The researchers identified 959 domains used in phishing emails and poisoned search results. Victims were screened by a traffic distribution system (TDS) before reaching a page impersonating greeting card service BlueMountain, which displayed a loading animation and, after three seconds, automatically downloaded an operating-system-specific installer.

Read more on RMM abuse: New Phishing Campaign Abuses ConnectWise ScreenConnect to Take Over Devices

Legitimate Tools, Attacker Consoles

The investigation confirmed abuse of four commercially signed RMM products: ConnectWise ScreenConnect, LogMeIn Resolve, Kaseya and German tool O&O Syspectr.

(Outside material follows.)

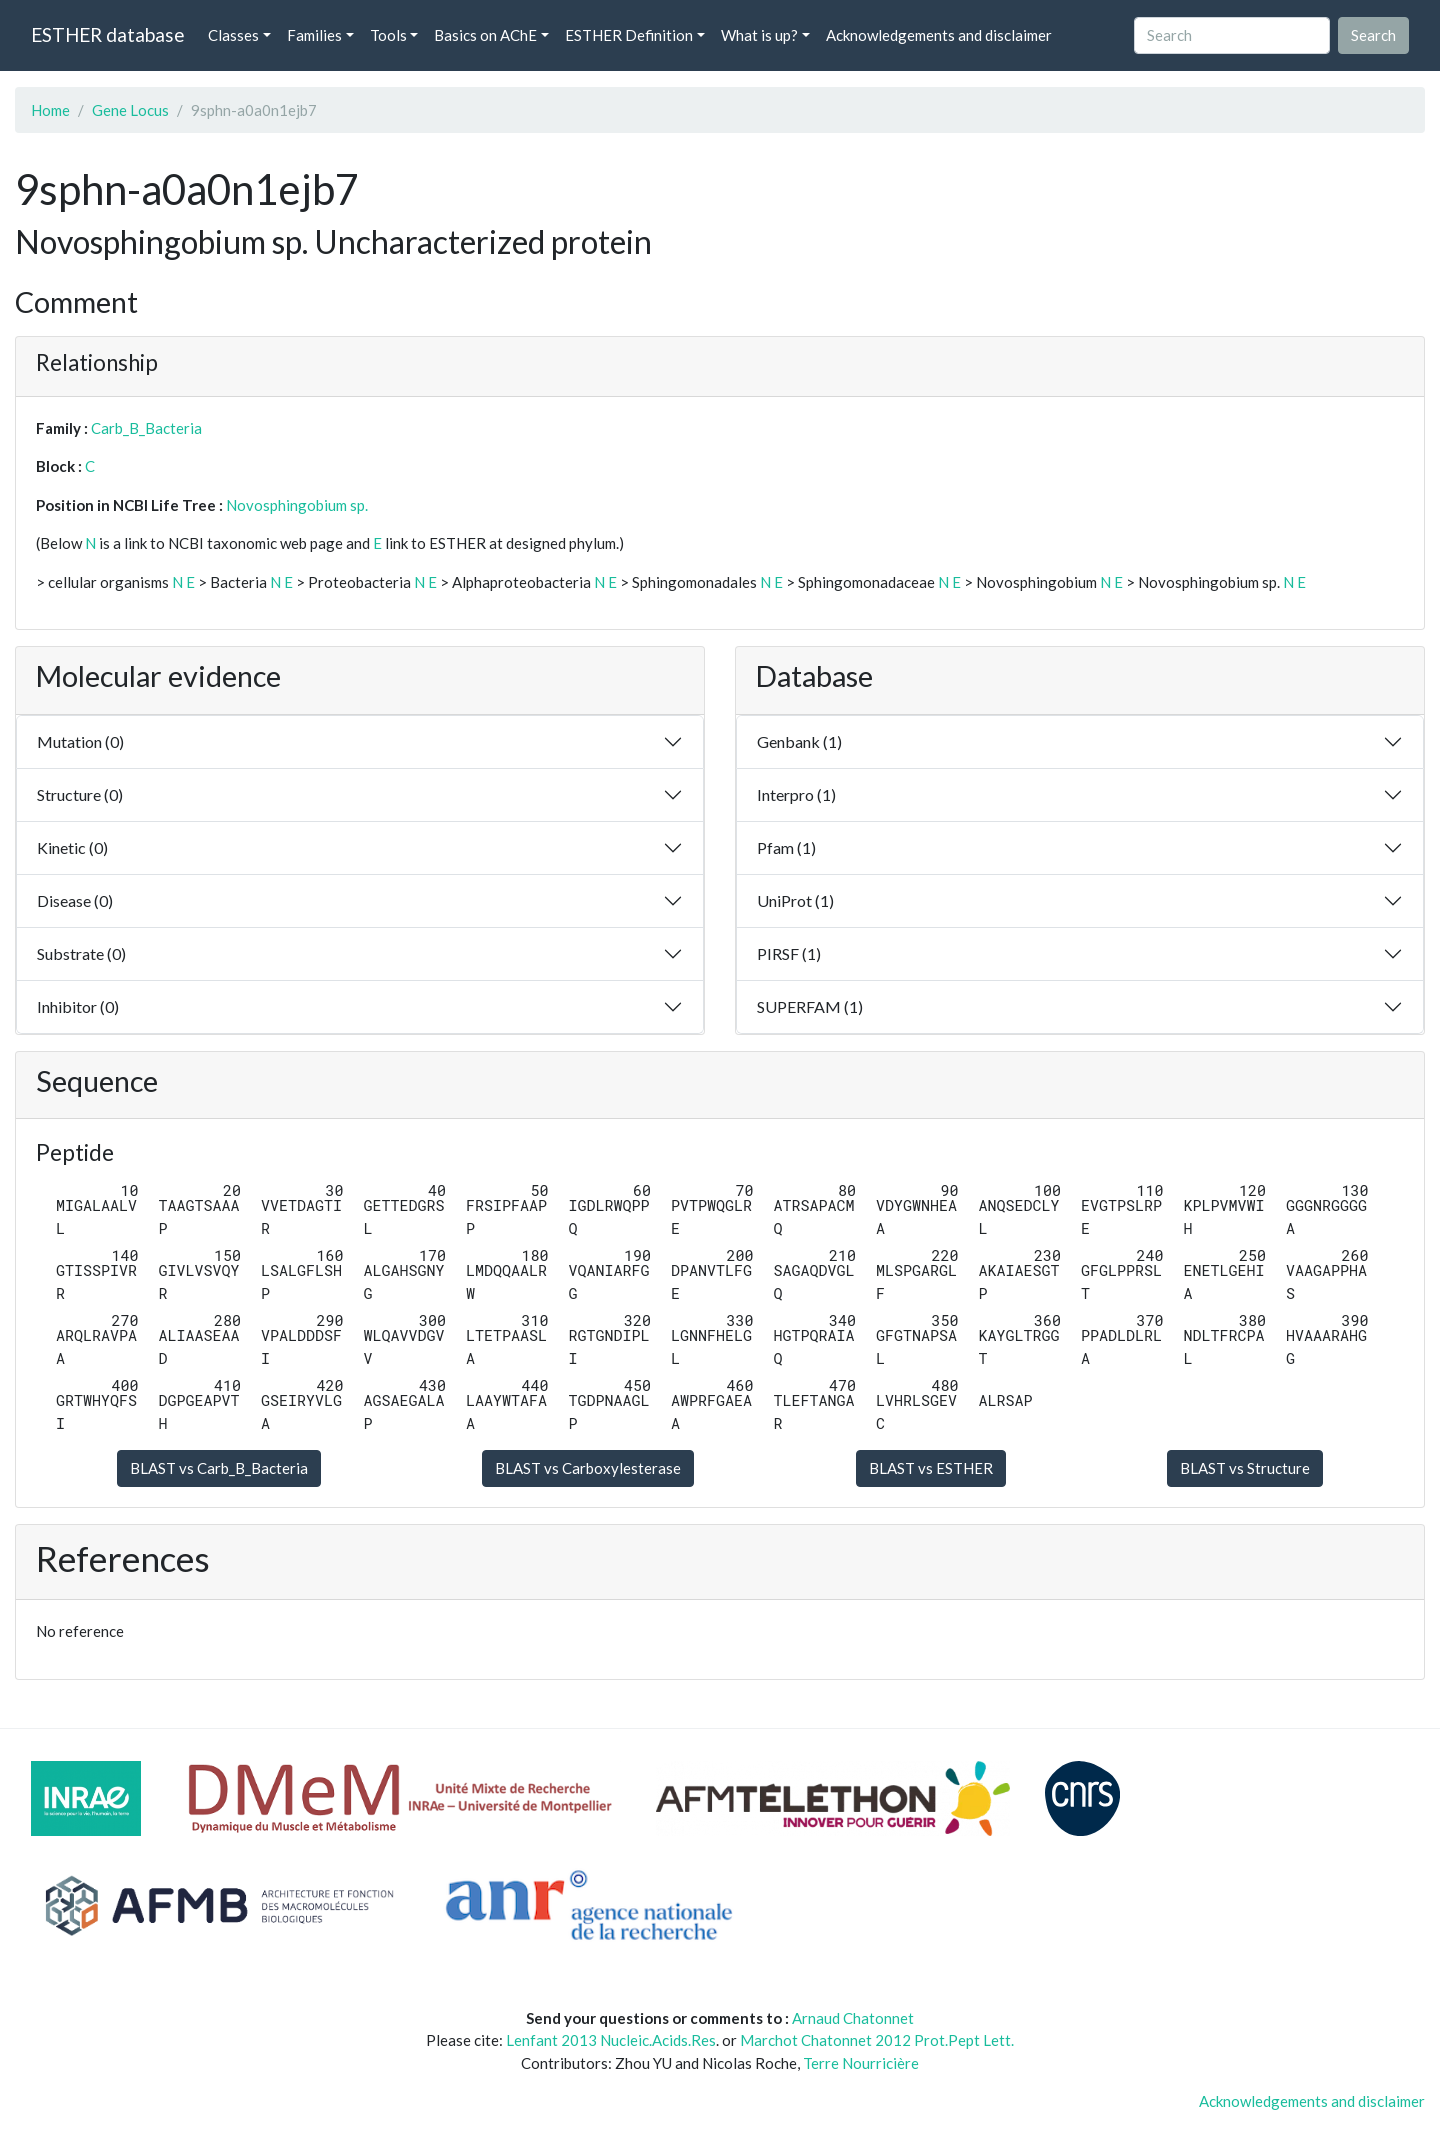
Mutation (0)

Because the installers were genuine and validly signed, they passed security checks that would flag conventional malware.

On Windows, batch and VBScript droppers fetched an installer and relaunched themselves to trigger a User Account Control (UAC) prompt, so the victim was asked to approve the privileged install rather than having it bypassed.

The macOS path split the delivery in two, pairing a signed Kaseya package with a separate config.data file that redirected enrollment to the attacker’s server, abusing an unattended-deployment feature built for managed service providers.

Each landing page also quietly harvested the visitor’s IP address, city and browser and posted them to a backend, giving the operator a record of everyone who reached the page.

Signs of an AI-Assembled Kit

The phishing pages carry indicators of AI-generated code, including emoji-prefixed task comments and references to combining a “first snippet” and “second snippet.”

Forescout assessed the operator likely used a large language model (LLM) to stitch pieces of code into a single landing page with operating-system detection, Telegram-based reporting and animation logic, lowering the cost of producing fresh variants.

The TDS itself appears to be a larger, shared platform. A search for pages matching its gate-page fingerprint returned 2658 URLs, many appearing benign to automated scanners while quietly routing real users onward.

Because not all carried the SeasonalInvite fingerprint, Forescout suggested the system may serve several unrelated phishing operations at once. Microsoft separately documented overlapping infrastructure in March, when the same operation leaned on tax-themed lures.

Forescout urged organizations to keep an approved inventory of RMM tools and alert on any others, harden email filtering against seasonal themes and train staff that a genuine eCard should never require installing remote support software or approving an elevation prompt.